Reproduce all the data exactly, without pictures.

(Screenshot grounding data)
⁂

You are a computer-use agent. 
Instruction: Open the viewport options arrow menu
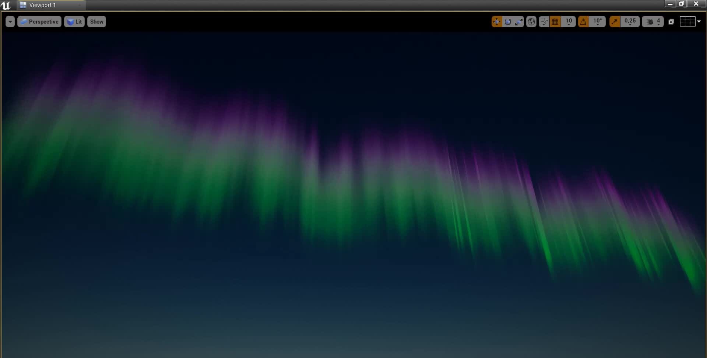[x=10, y=21]
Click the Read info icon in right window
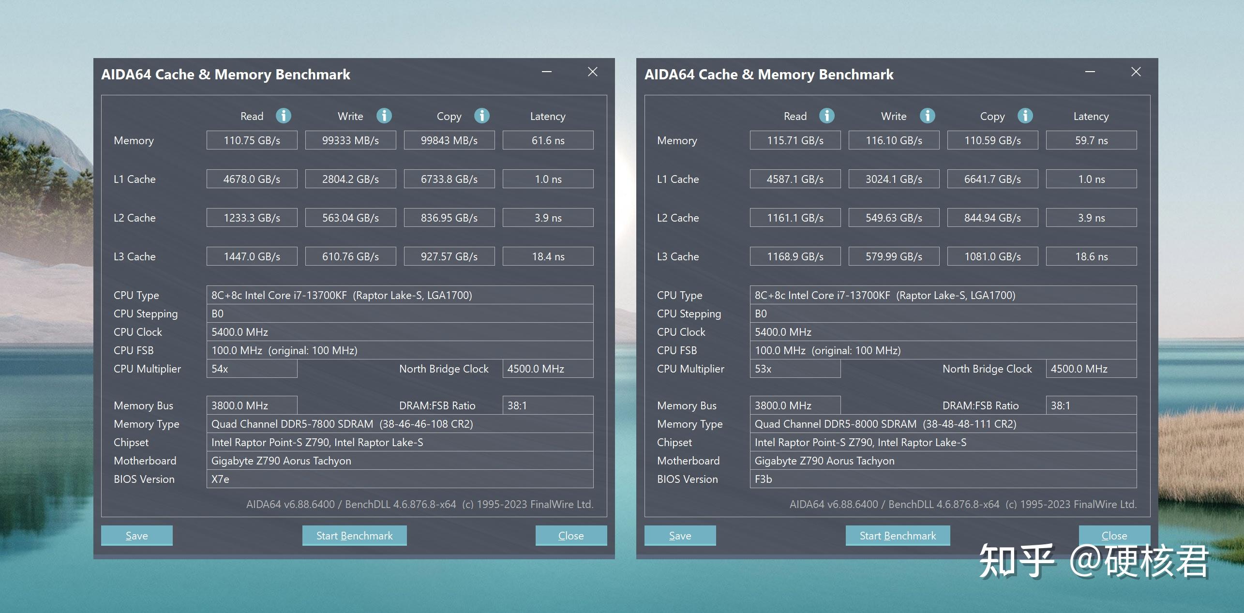Image resolution: width=1244 pixels, height=613 pixels. pos(827,116)
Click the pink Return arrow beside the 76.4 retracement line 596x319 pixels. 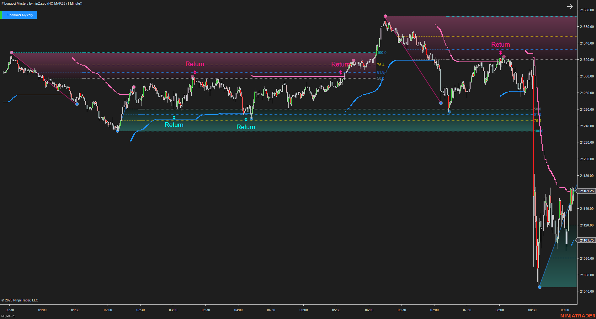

⁂

• OUTPUT OF THE EXERCISE:
You are a computer-use agent. 
Instruction: Open the viewport options arrow menu
[x=10, y=21]
Click the Read info icon in right window
Image resolution: width=1244 pixels, height=613 pixels. pos(827,116)
Click the pink Return arrow beside the 76.4 retracement line 596x319 pixels. 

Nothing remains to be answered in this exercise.